| THE PROBLEM |
For the data below, work out the number of lines containing the string "Appreciation" and answer with that number only.
START GIVEN RECORDS
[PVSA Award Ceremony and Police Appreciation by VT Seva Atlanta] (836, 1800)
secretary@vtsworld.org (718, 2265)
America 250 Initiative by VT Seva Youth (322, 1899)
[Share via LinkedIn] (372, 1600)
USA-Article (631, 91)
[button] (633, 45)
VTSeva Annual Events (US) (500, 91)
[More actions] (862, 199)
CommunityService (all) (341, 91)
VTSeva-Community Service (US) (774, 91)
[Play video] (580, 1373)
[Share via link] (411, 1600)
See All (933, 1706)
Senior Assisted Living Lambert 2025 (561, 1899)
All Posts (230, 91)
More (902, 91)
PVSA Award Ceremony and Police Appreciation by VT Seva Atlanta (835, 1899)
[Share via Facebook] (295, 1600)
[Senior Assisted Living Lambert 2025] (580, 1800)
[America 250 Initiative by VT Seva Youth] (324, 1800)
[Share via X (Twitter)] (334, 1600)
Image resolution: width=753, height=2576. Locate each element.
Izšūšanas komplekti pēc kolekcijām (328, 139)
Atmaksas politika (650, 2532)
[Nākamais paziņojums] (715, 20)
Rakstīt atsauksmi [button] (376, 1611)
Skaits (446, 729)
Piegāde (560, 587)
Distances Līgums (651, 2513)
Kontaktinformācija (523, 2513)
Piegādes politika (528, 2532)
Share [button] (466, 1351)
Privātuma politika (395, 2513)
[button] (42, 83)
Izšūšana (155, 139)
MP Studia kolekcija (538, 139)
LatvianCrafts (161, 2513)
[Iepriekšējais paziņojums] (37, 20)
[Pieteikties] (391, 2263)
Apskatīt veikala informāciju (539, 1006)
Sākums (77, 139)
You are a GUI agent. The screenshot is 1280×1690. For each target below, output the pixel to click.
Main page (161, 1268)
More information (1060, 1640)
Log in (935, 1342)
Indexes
END GIVEN RECORDS
| PROBLEM SOLUTION |
2